Writer and journalist Gay Talese, in an interview in New New Journalism talks about ‘the art of hanging out’ and how he followed Frank Sinatra for two years to write his seminal essay Frank Sinatra Has A Cold. This was the art of both constantly reminding the subject that they are being watched, questioned, scrutinised and gently, gently disappearing into the background.

In our last interview we met the Queen of Barbados, a woman in her 80s who regaled us with her adventurous life story whilst sitting amongst an amazing collection of Caribbean modern art. Who can say they have lived in Casablanca? She told us about her mother who, at the turn of the century in Barbados, would jog miles in her swimsuit, and even started a women’s group as an avenue to write plays and look after other women’s children. She was another remarkable Bajan woman, ahead of her time. This same lady had also stayed in Jean Rhys’ house in Dominica.

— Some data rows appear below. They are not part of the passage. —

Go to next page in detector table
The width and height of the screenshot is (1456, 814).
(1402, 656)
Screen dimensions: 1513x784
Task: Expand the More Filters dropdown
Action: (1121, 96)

Our ghost hunting continued…

Jean Rhys' house in Roseau, Dominica. Image sourced from The Wander Life Blog

Jean Rhys’ house in Roseau, Dominica. Image sourced from The Wander Life Blog

We have looked for Jean Rhys everywhere. She is inimitable and elusive as ever. Yet she has permeated every interview, beyond questions of race and class. The feeling of being outside life or misplaced evoked the reflective state that we often enter in order to mine our own lives for meaning. As one woman we met this week described, she loved Wide Sargasso Sea because she belonged nowhere. This is so common a feeling to our century. It is what connects being Australian with the migration patterns of the Caribbean and the cultural hybridity of the islands.

What is so important about Rhys’ voice as a writer is the brutal gaze, which she turns on herself and her own experiences. It is the unflinching ability to ask what is this and why?

As we contemplate going back to Australia where the validity of art and, in particular, its ability to be political is being blatantly attacked by our government, we are reminded in these interviews that the personal voice is political. Each of these interviews and the stories they have shared has been individual examples of how each life, on reflection, shows clearly its own courage.

This residency is supported in part by the Australian Broadcasting CorporationThe Alcorso Foundation and Arts Tasmania.